> [Exercise prompt]: Return, without pictures, the lines from the start of the data through the one that contains "Task: Open the Game menu".

Supplied material: Begin

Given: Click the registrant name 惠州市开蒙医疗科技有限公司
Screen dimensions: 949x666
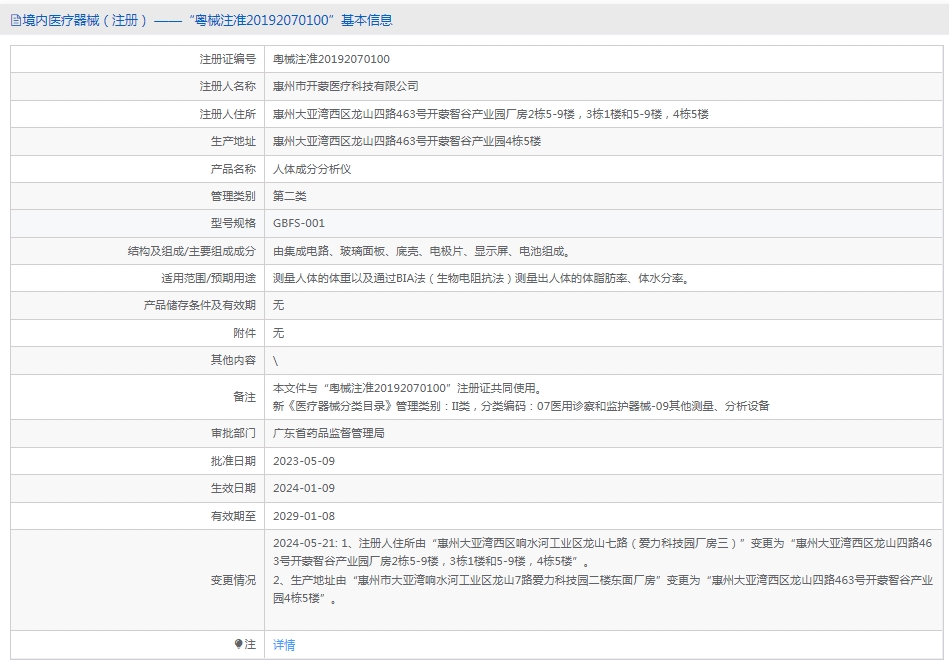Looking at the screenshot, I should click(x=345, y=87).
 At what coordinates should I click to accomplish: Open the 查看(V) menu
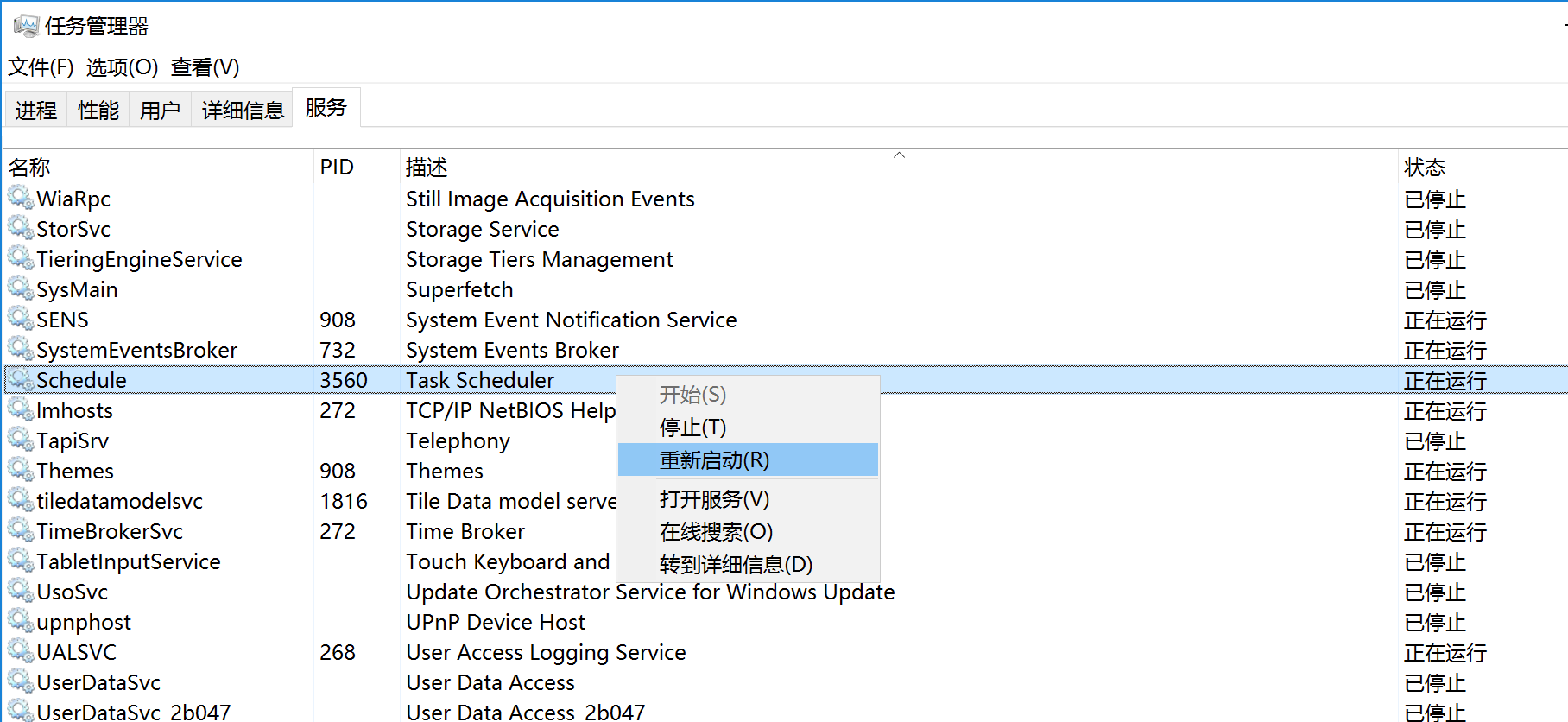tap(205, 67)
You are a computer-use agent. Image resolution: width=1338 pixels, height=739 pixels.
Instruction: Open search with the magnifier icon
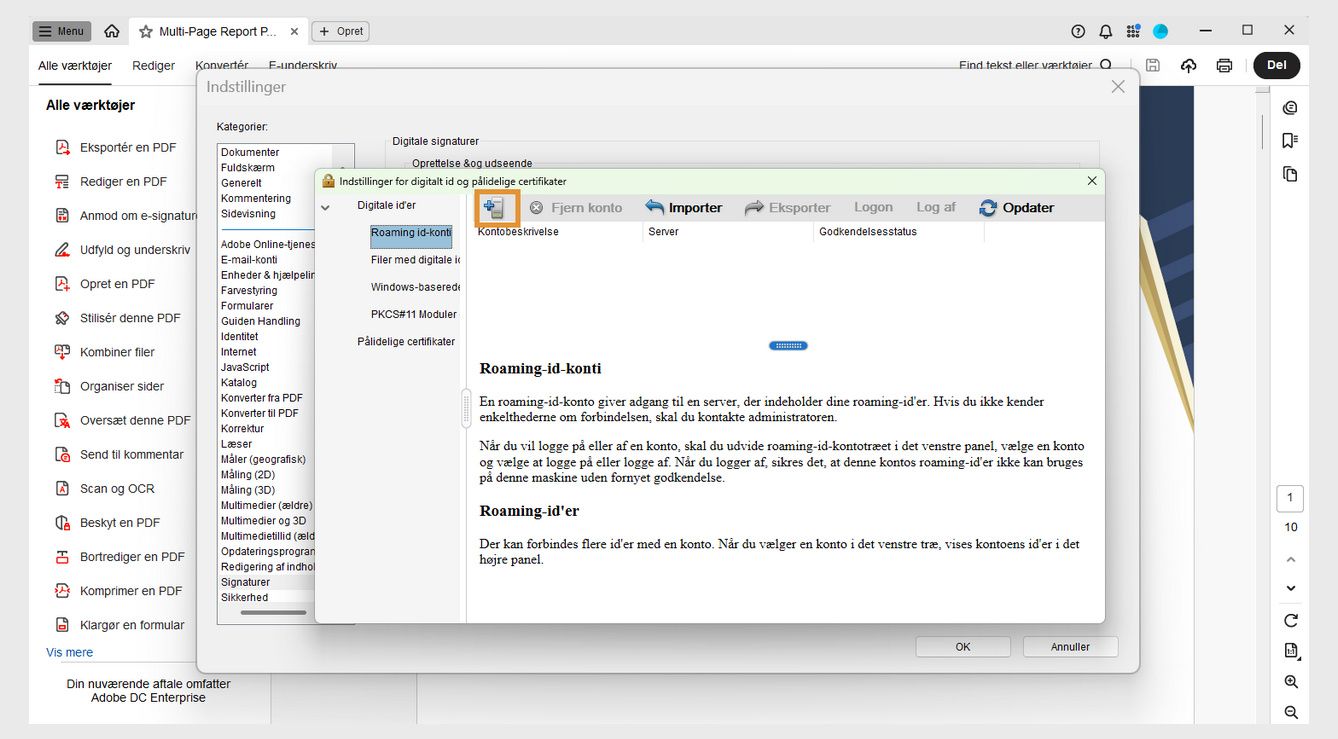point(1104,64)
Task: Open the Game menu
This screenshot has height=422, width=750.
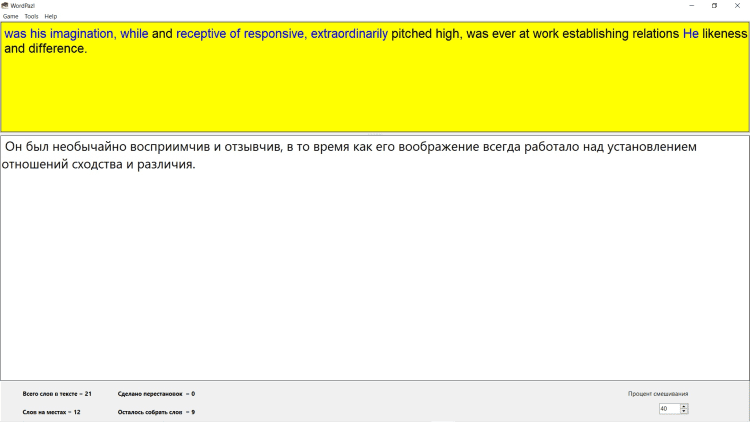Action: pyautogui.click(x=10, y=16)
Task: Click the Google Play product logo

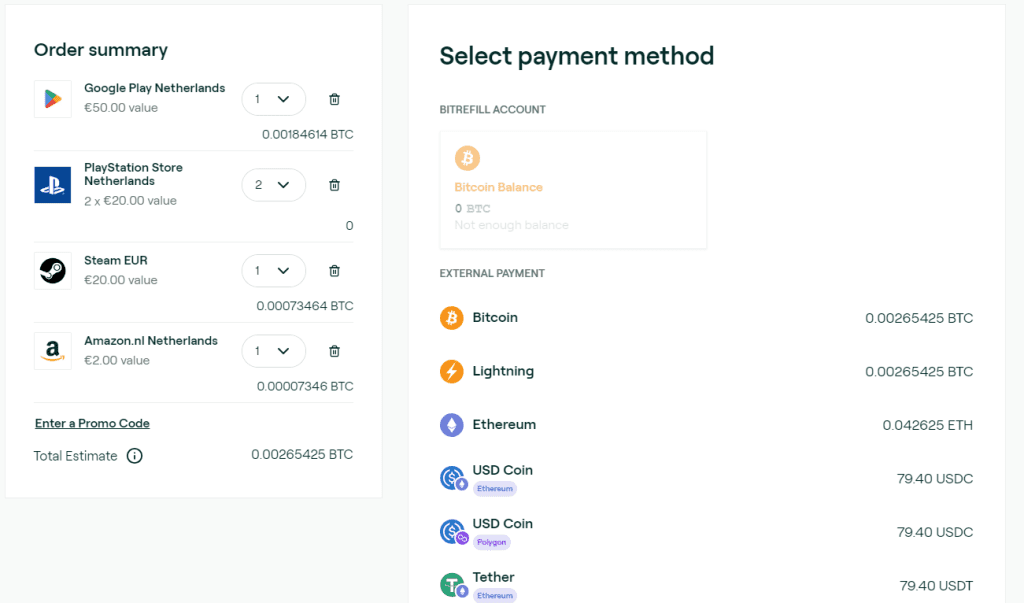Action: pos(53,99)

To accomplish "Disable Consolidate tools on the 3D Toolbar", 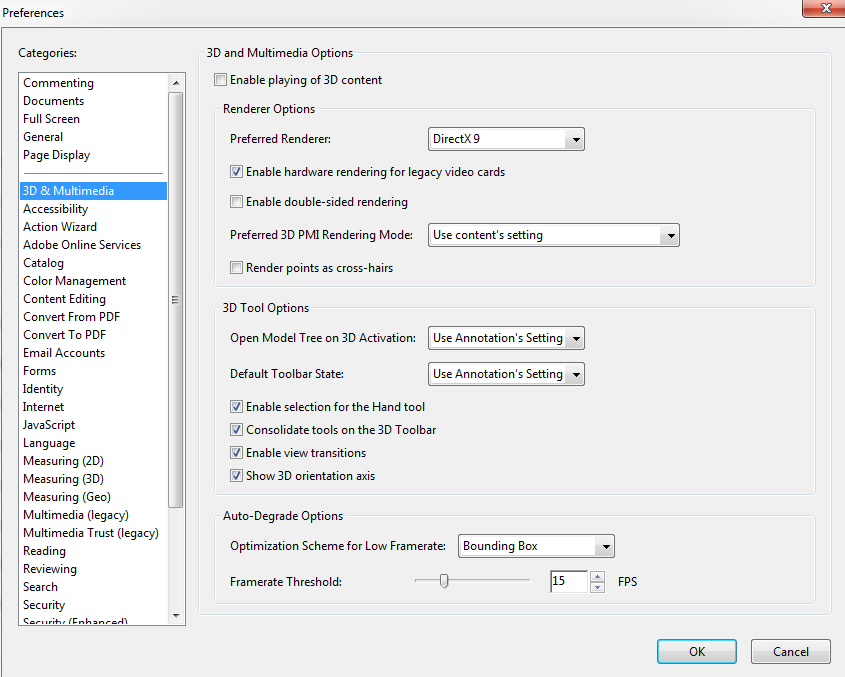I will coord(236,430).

Supplied material: End

> [Solution for this problem]:
Given: Click the registrant name 惠州市开蒙医疗科技有限公司
Screen dimensions: 949x666
Looking at the screenshot, I should click(x=345, y=87).
 At what coordinates should I click to accomplish: Open the 查看(V) menu
tap(205, 67)
You are a computer-use agent. Image resolution: width=1338 pixels, height=739 pixels.
Instruction: Open search with the magnifier icon
point(1104,64)
Task: Open the Game menu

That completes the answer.